Diese drei Bücher werden sicher nicht die letzten über das Werk von Karl Marx sein. Wer einen guten Überblick braucht – auch für Studierende –, dem sei das Buch von Heinrich empfohlen. Das Werk von Postone dürfte hingegen speziell für diejenigen von Interesse sein, die sich in binnenmarxistischen Debatten auskennen. Das Buch von Derrida schließlich sagt wenig über Marx, dafür umso mehr über Derrida aus. Es mag als Kommentar zu seinem ersten Marxbuch nützlich sein, allerdings enthebt seine Lektüre nicht der Kenntnisnahme der englischsprachigen Kritiken, auf die es eingeht.

Anmerkungen:
1 Derrida, Jacques, Marx’ Gespenster. Der Staat der Schuld, die Trauerarbeit und die neue Internationale, Frankfurt am Main 1995.
2 Siehe dazu inzwischen: Hutnyk, John, Bad Marxism. Capitalism and Cultural Studies, London 2004, besonders S. 73-112.

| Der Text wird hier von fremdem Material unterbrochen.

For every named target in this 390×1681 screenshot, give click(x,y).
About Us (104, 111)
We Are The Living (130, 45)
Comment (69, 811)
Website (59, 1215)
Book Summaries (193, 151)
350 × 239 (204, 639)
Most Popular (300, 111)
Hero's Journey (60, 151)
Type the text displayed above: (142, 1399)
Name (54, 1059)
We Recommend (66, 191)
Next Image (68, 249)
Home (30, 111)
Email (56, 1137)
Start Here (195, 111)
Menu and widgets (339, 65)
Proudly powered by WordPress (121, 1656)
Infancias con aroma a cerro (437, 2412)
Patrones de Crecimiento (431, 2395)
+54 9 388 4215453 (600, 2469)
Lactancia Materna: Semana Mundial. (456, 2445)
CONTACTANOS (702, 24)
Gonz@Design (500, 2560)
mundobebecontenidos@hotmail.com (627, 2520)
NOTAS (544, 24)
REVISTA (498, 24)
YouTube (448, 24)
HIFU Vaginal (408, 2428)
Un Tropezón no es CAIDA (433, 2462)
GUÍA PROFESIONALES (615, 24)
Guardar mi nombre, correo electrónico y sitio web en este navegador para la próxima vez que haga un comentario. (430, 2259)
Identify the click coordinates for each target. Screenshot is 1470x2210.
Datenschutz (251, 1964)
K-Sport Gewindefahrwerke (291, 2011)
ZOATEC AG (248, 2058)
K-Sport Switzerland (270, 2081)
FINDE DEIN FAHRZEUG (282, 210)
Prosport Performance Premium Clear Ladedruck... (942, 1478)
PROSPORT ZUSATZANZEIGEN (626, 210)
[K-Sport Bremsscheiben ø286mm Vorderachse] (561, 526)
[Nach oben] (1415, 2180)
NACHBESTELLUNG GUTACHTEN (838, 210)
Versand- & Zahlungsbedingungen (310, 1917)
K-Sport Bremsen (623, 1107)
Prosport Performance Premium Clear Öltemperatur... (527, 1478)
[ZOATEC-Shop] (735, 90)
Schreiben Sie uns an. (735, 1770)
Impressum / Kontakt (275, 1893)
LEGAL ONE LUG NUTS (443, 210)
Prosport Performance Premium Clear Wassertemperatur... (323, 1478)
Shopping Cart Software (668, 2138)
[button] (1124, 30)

3 Derrida, Jacques, “Marx & Sons”, in: Sprinkler, Michael (Hg.), Ghostly Demarcations. A Symposium on Jacques Derrida’s ‘Spectres of Marx’, London 1999, S. 213-269.
4 Zur Kritik an der Illiberalität dieses Menschenbildes vgl.: Priddat, Birger, „Human Capital“, in: Henning , Christoph (Hg.), Marxglossar, Berlin 2006, S. 133-142.
5 Boltanski, Luc; Chiapello, Ève, Der neue Geist des Kapitalismus, Konstanz 2003; Moldaschl, Manfred (Hg.), Subjektivierung von Arbeit, München 2003.
6 Als beispielhafte Einführung in das ökonomische (nicht: „ökonomistische“) Marxverständnis siehe etwa: Fine, Ben; Saad-Filho, Alfredo, Marx’s Capital, London 2004.